Recall and reallocation

At the end of a retail season, stock will be fragmented, resulting in poor assorted ranges across stores – there are ways of limiting this, but it’s hard to eliminate altogether. Poorly assorted ranges typically lead to low sales, as the assortment simply doesn’t look right, and will result in goods having to be sold at even more reduced-price levels.

An approach often taken is to recall items back to a distribution point and to re-allocate them to a more limited range of stores, and it’s of the utmost importance to forecast which stores will be those that the product should be re-allocated to. It’s crucial to make demand forecasts on an ongoing basis, because it’s such a fast-moving landscape.

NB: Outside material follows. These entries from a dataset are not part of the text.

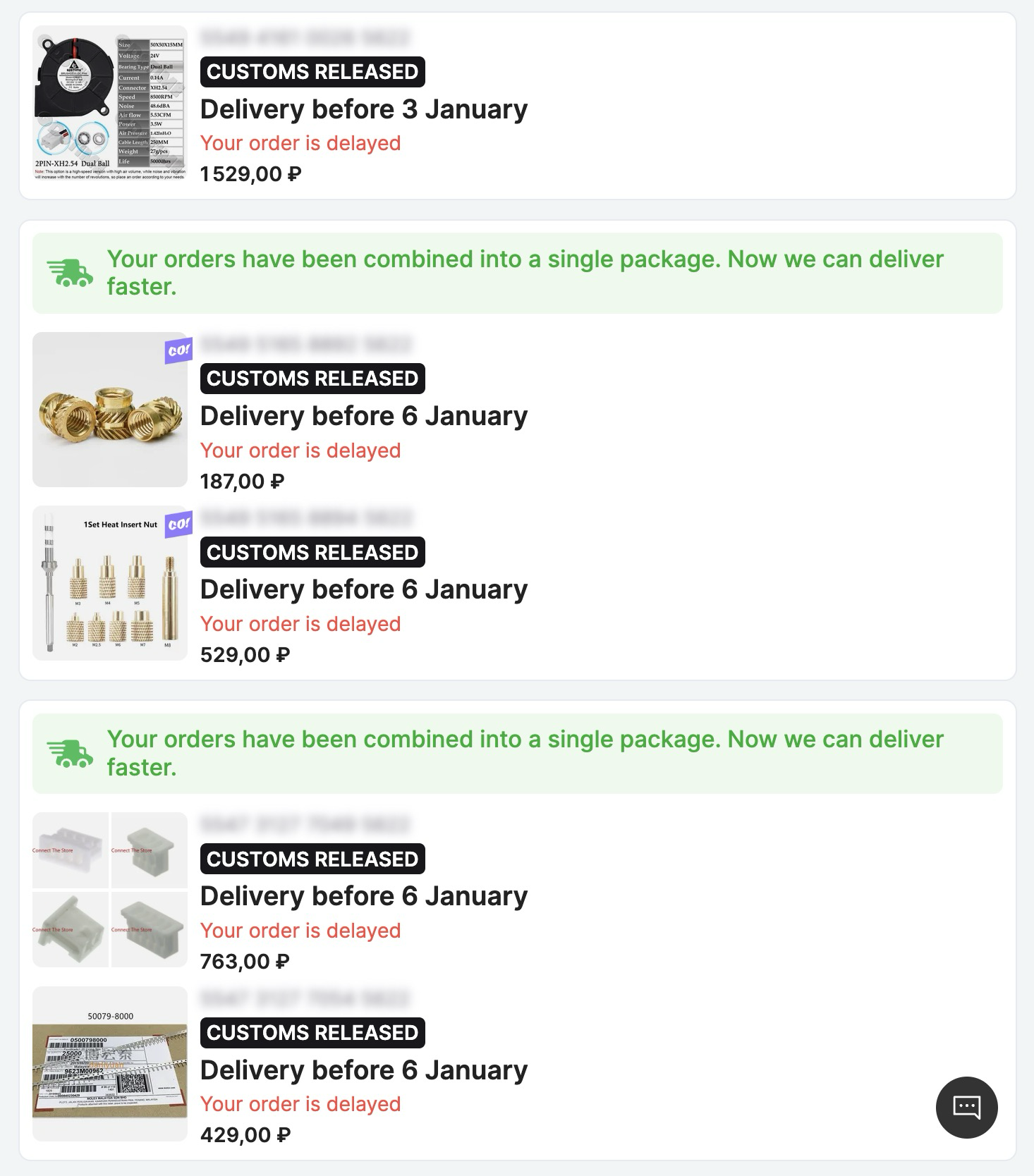This screenshot has height=1176, width=1034.
Task: Click the Delivery before 3 January heading
Action: click(x=364, y=109)

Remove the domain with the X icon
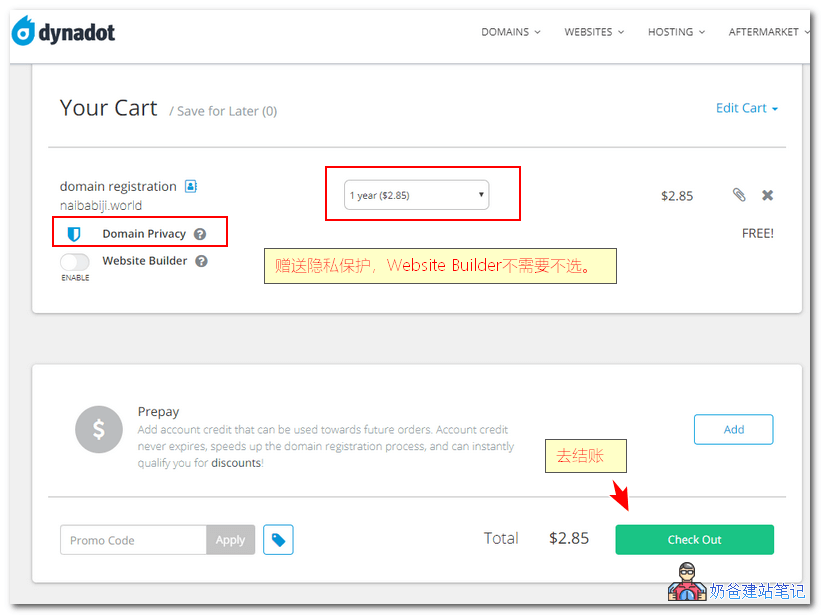click(x=767, y=195)
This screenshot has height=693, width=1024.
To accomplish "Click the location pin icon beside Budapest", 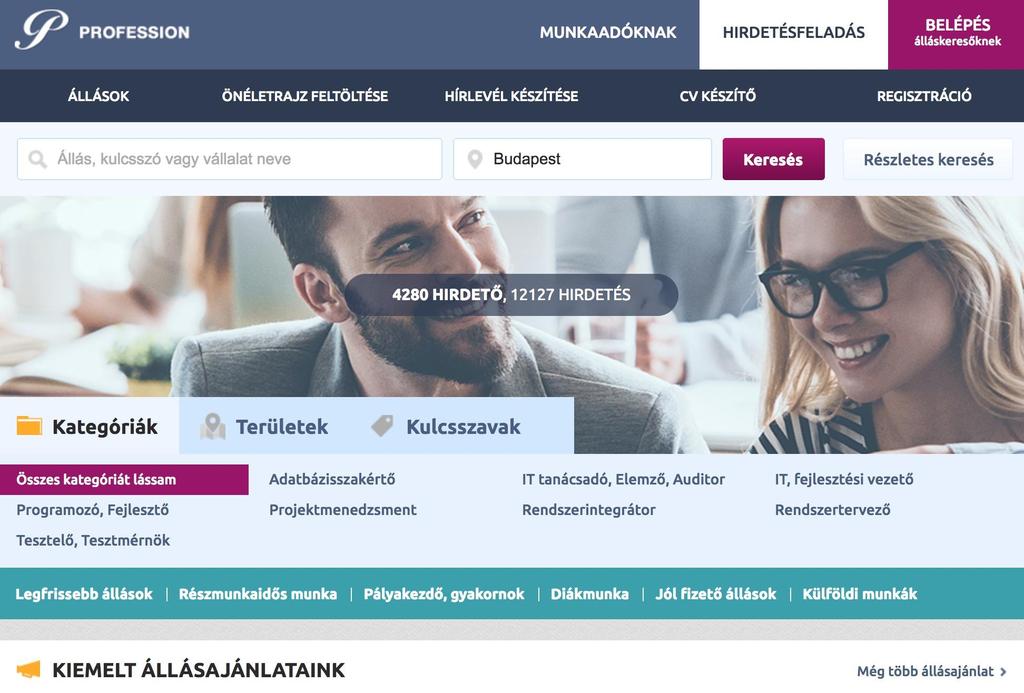I will coord(475,159).
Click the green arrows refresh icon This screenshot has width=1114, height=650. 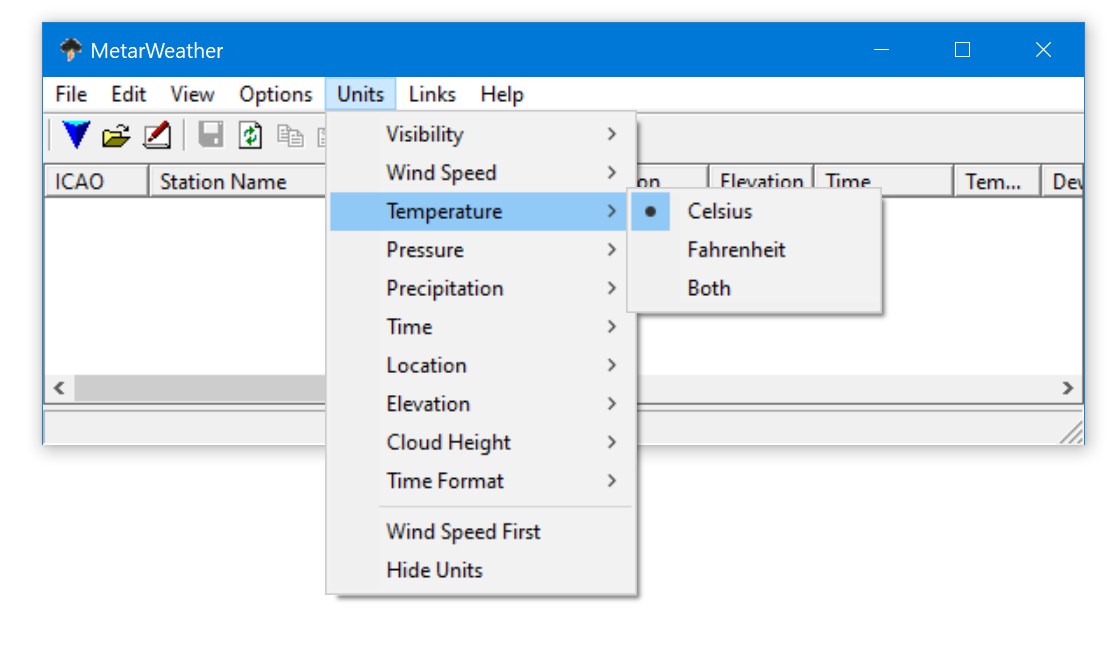coord(250,135)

If recall and re-allocation is not possible, then using demand forecasting to dynamically alter store minimum/maximum levels is important. This will ensure that any remaining stock is sent to the stores that need it the most.

There’s a real science to successful retailing today – especially because the old-style warehouse-to-store-to-customer movement of goods has been discombobulated by the rise of online retailing, the upturn in returned goods, and the need to fulfil customer orders in many new ways. Adopting a data science approach to forecasting can ease the burden, especially around the crucial changing of the seasons, and the progressive retailers in the UK have already realised it.

Robin Coles is Director at Inovretail, a retail data intelligence company.